У старушек был такой характер, что они и в коридоре кого-нибудь расспрашивали и подолгу задерживались там. Используя их отсутствие, контрразведчики могли разговаривать без помехи. Ершов вообще не считал нужным говорить о своей работе, но Малиновкин не мог удержаться, чтобы не спросить о чем-нибудь майора. Более же всего интересовал его сам Ершов.

– Завидую я вам, Андрей Николаевич, – однажды шепотом сказал он, косясь на дверь купе. – Ловко вы в годы войны в Прибалтике фашистских шпионов накрыли!…

Майор, однако, тут же остановил восторженного лейтенанта.

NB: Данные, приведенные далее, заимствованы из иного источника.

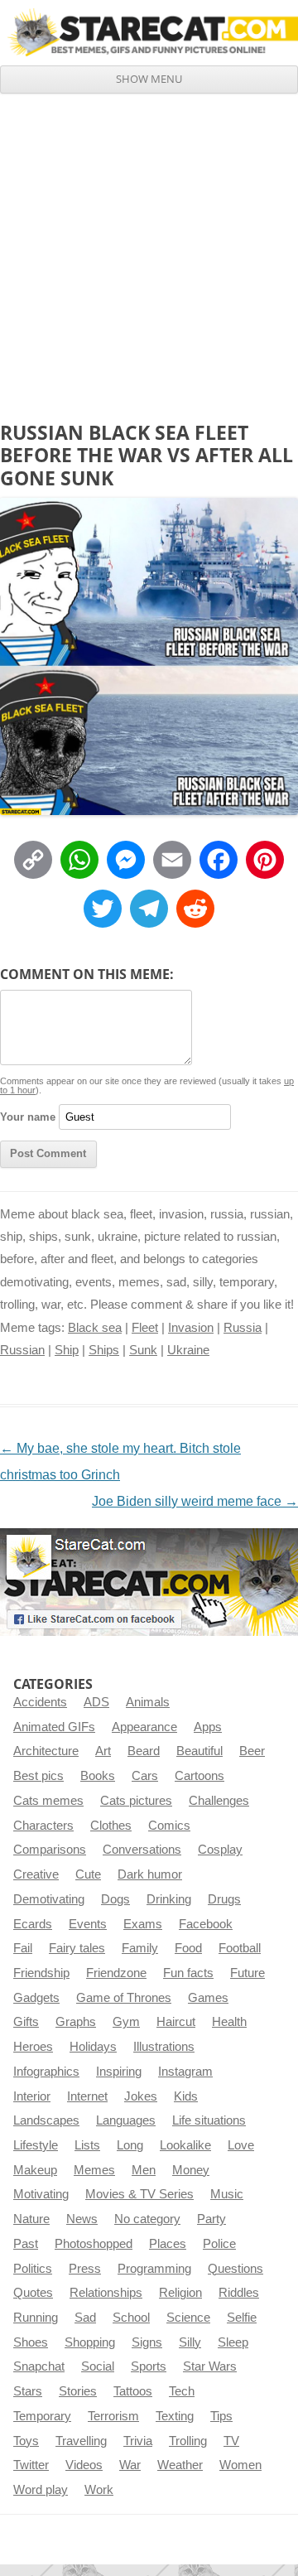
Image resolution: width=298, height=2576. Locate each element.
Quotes (33, 2292)
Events (88, 1924)
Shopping (90, 2342)
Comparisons (49, 1849)
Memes (94, 2170)
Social (97, 2366)
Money (190, 2170)
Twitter (31, 2465)
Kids (186, 2096)
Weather (180, 2465)
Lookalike (185, 2145)
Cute (88, 1874)
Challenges (219, 1800)
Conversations (142, 1849)
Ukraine (188, 1350)
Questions (235, 2268)
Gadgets (36, 1997)
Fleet (145, 1327)
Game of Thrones (123, 1997)
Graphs (75, 2021)
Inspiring (119, 2071)
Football (240, 1948)
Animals (148, 1702)
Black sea (95, 1327)
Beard (143, 1751)
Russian (22, 1350)
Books (97, 1775)
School (131, 2317)
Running (35, 2317)
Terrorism (113, 2416)
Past (25, 2243)
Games (208, 1997)
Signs (147, 2342)
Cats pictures (136, 1800)
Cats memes (48, 1800)
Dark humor (150, 1874)
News (82, 2219)
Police (219, 2243)
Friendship (41, 1973)
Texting (175, 2416)
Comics (169, 1825)
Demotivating (48, 1899)
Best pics (38, 1775)
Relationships (106, 2292)
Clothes (111, 1825)
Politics (32, 2268)
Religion (180, 2292)
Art (103, 1751)
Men (144, 2170)
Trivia (137, 2441)
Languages (126, 2120)
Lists (87, 2145)
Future (247, 1973)
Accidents (40, 1702)
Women (240, 2465)
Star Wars (210, 2366)
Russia (242, 1327)
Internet (87, 2096)
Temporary (42, 2416)
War (130, 2465)
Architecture (46, 1751)
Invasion (191, 1327)
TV (231, 2441)
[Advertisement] (149, 251)
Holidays (93, 2046)
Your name (27, 1117)
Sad (85, 2317)
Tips (221, 2416)
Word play (40, 2489)
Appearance (144, 1727)
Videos (84, 2465)
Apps (208, 1727)
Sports (148, 2366)
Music (226, 2194)
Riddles (239, 2292)
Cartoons (199, 1775)
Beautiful (199, 1751)
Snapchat (39, 2366)
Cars (145, 1775)
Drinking (169, 1899)
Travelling (81, 2441)
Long (130, 2145)
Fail (22, 1948)
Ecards (32, 1924)
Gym (126, 2021)
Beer (252, 1751)
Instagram (185, 2071)
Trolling (188, 2441)
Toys (26, 2441)
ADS (96, 1702)
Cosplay (220, 1849)
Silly (190, 2342)
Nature (31, 2219)
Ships (104, 1350)
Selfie (242, 2317)
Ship (67, 1350)
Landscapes (46, 2120)
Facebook (206, 1924)
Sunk (143, 1350)
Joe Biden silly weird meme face (195, 1501)
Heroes (33, 2046)
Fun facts (188, 1973)
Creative (36, 1874)
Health (229, 2021)
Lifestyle (35, 2145)
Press (85, 2268)
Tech (182, 2391)
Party (211, 2219)
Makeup (35, 2170)
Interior (31, 2096)
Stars (27, 2391)
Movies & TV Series (139, 2194)
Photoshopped (93, 2243)
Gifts (26, 2021)
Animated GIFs (54, 1727)
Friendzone (116, 1973)
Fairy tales (77, 1948)
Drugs (224, 1899)
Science (188, 2317)
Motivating (41, 2194)
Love (241, 2145)
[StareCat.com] (149, 32)
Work (98, 2489)
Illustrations (164, 2046)
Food (188, 1948)
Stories (78, 2391)
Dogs (115, 1899)
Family (140, 1948)
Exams (142, 1924)
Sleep (233, 2342)
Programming (154, 2268)
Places (167, 2243)
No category (147, 2219)
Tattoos (132, 2391)
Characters (43, 1825)
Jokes (140, 2096)
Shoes (30, 2342)
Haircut (175, 2021)
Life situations (209, 2120)
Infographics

– Во-первых, запрещаю вам сейчас и в дальнейшем разговаривать на эти темы, – строго заметил он Малиновкину. – А во-вторых, не я дело с телевизионным шпионажем распутал, а полковник Астахов. Он тогда еще только капитаном был. Вот уж кто действительно талант!

– Больше я не буду об этом, Андрей Николаевич, – пообещал Малиновкин, умоляющими глазами глядя на Ершова. – Но только ведь и вы помогали Астахову… Разве это не правда? И о вас лично рассказывают, как вы… Ну, ладно, все! Больше об, этом ни звука!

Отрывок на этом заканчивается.